Abstract Background Familial frontotemporal dementia (FTD) has been associated with mutations in the G 4 C 2 promoter of C9orf72 leading to production of dipeptide protein repeats (DPRs), the most neurotoxic being Glycine‐Arginine (GR). Previous studies have found a parallel relationship with the accumulation of DPRs and a neuroinflammatory response. Specifically, studies have determined microglia proliferation and persistent activation plays a role in disease progression and neurodegeneration. The current study investigated the effect of the bioavailable microbiome derived flavonol metabolite, 3‐hydroxybenzoic acid (3‐HBA) (Wang D. et al, 2015), on microglia morphology and proliferation in mice harboring the AAV9‐GFP(GR) 100 virus in the brain recapitulating FTD type neuropathology and behavior.
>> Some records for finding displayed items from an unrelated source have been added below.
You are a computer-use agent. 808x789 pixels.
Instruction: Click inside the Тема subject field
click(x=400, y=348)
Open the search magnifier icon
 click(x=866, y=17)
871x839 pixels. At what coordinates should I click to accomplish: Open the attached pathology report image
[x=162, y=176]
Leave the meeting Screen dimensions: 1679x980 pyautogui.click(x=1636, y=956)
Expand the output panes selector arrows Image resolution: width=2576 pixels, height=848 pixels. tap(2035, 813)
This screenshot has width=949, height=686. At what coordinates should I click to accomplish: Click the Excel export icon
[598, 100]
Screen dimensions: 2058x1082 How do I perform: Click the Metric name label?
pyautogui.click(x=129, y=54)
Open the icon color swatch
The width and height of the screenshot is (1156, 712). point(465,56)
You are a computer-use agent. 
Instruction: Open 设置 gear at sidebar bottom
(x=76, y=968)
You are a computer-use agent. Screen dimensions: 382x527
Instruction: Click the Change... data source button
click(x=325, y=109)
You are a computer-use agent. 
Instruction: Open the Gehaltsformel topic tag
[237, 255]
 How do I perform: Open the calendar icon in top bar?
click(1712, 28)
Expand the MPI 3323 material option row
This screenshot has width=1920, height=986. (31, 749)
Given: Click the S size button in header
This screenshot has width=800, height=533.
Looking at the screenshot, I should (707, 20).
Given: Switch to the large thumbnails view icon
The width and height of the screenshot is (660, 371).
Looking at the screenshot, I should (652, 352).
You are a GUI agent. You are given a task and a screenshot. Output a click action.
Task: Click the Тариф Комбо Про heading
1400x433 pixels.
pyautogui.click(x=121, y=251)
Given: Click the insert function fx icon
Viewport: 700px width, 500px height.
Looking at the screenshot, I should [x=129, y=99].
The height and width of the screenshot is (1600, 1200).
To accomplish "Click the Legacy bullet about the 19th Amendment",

Method Mice were divided into three groups: GFP control, GR100, and GR100 with 3‐HBA. The GFP control group was transfected with AAV9‐GFP through intra‐cerebroventricular injection, whereas the other two groups were transfected with AAV9‐GFP(GR) 100 . The virus was administered on postnatal day 0, and the treatment of 3‐HBA began on day 28 for a period of 10 weeks. Immunofluorescence staining of microglia was performed on sections spanning the prelimbic/infralimbic cortex, primary somatosensory cortex (S1), and the hippocampus in order to stereologically quantify microglia proliferation and to reconstruct the microglia in 3D using the imaging software Imaris. Result Stereological counting determined an increase in microglia density of approximately 40% (p < 0.05) in the S1 of mice transfected with AAV9‐GFP(GR) 100 . In addition, there was approximately 30% (p < 0.0001) reduction in S1, and hippocampal volume in groups transfected with AAV9‐GFP(GR) 100 . 3D reconstruction and Sholl analysis determined a change in microglia morphology from a surveilling state, as seen in the GFP control group, to that of activation characterized by increased branching closer to the soma, as observed in the GR100 group. This increased complexity/activation was found to be attenuated with the administration of 3‐HBA which was associated with a significant reduction in branch complexity compared to both the control and GR100 group. Conclusion This study identifies a novel microbiome derived polyphenol that displayed potential in attenuating microglia activation, and hence reducing the neuroinflammatory response in FTD.